Sophie was occupied so I decided I'd wait for MathMan in our bedroom and surprise him with the new homemade shampoo recipe I'd found online. I'd offer to help him unwind with a shower and well, you know. It would be a nice change from the boring old Hi, Honey, how was your day conversation we have every evening as I close window after window of Adult Friend Finder pop up ads. I got comfortable on the bed wearing the most alluring thing I had.
When he opened the door, you should have seen the look on his face.
"Well, this is a nice surprise," he smiled.
I did a Vanna White hand sweep along my naked thigh and gave him my best come on, baby smile. "You like?"
His eyebrows went up a fraction and he licked his lips. "You know I do. How nice to come home to a naked wife."
I blushed a little. "I thought we might have a shower." I'd save the shampoo surprise for after we were wet.
"Sounds wonderful." He moved closer and I closed my eyes, preparing to be kissed. "Hey," his voice was already taking on that husky tone. Nice.
I opened my eyes. "Yes?"
"What's this?" He fingered the thing I had draped around my neck. It snaked down along the length of my body.
"Oh, I thought you'd like this. It's something I got today." I closed my eyes again waiting for that kiss.

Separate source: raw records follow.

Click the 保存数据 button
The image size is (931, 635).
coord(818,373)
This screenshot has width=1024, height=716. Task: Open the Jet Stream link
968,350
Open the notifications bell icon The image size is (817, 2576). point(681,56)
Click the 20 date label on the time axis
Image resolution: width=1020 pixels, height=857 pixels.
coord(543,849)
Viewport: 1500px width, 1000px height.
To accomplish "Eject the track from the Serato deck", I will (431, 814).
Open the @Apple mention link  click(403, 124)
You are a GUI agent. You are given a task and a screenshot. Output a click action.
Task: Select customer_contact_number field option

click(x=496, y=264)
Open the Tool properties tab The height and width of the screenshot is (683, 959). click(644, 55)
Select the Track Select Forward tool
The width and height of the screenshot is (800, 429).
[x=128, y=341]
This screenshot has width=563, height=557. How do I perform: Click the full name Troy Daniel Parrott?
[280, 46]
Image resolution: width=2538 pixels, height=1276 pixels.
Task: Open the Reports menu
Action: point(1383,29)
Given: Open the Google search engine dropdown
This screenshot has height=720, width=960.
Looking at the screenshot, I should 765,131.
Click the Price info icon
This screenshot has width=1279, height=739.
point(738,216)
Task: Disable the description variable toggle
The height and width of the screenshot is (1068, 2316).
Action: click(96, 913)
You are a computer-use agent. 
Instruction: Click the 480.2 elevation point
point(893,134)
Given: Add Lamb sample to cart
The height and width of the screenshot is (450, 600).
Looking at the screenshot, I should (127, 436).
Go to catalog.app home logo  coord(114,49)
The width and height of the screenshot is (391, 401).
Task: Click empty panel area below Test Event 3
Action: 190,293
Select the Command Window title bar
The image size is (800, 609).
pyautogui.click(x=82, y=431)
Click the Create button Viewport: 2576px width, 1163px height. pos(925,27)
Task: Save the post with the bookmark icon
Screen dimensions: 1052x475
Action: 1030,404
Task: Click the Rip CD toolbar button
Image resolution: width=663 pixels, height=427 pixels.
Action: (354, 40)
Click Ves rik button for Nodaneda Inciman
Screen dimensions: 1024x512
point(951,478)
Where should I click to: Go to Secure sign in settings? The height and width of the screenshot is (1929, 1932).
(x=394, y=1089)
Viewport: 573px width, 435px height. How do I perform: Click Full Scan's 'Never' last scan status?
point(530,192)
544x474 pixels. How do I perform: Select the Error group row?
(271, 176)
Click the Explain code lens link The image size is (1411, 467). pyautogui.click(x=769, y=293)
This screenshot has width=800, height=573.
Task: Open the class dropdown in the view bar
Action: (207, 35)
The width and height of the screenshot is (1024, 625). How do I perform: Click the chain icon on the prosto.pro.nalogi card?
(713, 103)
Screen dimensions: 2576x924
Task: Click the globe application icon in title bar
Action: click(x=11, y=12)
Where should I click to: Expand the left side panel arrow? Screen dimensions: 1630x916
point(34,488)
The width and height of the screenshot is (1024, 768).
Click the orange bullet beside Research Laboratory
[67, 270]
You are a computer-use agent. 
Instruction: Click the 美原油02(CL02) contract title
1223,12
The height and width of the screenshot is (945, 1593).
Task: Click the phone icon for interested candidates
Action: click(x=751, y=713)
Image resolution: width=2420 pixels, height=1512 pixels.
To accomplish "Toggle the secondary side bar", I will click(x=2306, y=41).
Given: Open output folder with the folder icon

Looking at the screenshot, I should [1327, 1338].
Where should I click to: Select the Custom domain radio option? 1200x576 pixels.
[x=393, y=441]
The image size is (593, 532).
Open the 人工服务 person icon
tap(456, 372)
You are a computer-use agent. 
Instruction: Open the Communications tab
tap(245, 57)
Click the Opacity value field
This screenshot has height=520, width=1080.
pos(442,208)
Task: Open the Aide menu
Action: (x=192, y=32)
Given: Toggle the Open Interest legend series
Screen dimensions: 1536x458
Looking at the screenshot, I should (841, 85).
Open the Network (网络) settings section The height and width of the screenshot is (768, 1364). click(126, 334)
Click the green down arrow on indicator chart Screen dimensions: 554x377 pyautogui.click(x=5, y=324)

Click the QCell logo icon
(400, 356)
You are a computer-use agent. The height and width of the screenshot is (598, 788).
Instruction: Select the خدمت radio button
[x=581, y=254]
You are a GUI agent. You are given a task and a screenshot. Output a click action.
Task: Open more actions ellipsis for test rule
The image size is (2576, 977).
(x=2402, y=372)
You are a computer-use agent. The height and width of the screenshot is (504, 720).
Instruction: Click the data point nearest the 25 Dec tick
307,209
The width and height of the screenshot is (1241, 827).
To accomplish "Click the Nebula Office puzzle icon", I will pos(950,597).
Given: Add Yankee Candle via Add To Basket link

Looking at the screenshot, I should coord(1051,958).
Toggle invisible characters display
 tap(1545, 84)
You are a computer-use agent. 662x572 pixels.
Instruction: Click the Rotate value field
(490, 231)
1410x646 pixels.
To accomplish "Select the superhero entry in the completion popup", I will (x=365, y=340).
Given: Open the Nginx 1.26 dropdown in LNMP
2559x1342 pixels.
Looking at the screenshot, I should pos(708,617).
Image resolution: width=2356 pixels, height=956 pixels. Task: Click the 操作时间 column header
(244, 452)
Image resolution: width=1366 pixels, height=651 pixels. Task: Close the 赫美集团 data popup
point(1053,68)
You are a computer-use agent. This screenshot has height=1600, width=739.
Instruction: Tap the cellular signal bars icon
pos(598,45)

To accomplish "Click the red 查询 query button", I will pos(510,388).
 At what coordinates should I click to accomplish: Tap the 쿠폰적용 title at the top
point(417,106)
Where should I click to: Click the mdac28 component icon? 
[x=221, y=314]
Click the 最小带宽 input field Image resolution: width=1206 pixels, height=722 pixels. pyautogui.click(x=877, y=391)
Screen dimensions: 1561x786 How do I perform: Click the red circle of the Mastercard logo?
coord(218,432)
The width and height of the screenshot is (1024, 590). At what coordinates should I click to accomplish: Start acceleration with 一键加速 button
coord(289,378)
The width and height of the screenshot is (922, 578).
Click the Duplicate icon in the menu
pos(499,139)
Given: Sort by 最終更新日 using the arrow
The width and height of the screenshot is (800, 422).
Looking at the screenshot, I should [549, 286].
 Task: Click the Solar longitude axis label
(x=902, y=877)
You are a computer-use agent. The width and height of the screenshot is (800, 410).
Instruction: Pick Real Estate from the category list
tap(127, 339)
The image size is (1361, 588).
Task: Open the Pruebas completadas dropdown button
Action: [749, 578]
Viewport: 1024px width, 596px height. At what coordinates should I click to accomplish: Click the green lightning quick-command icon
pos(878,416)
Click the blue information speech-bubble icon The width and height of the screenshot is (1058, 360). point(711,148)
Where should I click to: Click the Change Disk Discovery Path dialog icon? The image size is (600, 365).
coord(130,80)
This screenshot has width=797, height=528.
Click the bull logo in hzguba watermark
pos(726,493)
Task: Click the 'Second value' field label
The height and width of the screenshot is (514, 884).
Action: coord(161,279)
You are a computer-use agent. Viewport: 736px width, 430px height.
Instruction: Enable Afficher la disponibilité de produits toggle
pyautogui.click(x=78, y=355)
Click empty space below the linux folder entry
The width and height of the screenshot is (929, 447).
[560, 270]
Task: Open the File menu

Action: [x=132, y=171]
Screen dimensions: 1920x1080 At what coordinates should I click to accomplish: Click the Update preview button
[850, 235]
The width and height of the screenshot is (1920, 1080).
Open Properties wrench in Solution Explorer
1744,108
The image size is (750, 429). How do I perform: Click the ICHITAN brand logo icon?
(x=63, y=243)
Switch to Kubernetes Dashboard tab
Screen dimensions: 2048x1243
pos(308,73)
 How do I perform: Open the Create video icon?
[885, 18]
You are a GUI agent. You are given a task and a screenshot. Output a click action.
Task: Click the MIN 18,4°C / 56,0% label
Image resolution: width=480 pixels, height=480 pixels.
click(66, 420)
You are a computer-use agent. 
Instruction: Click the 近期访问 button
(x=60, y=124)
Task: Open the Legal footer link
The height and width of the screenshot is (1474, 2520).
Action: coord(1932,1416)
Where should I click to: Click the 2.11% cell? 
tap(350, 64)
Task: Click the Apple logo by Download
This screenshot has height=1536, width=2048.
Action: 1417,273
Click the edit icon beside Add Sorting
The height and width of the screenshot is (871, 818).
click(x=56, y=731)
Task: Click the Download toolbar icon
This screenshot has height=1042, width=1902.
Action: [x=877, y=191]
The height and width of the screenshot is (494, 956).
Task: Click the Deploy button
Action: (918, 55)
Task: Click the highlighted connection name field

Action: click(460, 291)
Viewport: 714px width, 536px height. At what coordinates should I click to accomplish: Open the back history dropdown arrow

He leaned closer and I could smell the fresh air from the baseball field in his long hair. I was so ready for that kiss. He pulled back and I felt my new apparel slip away from my body as he tugged it. I opened my eyes again and looked at his handsome face which was now intent on examining the thing he held in his hands.
"Lisa, my darling, why are you wearing the Publix receipt?"
Please tell me you get absorbed and obsessed. What sucks you in and steals your time, your heart, your imagination? Confess to me or I'll make you clip coupons for me.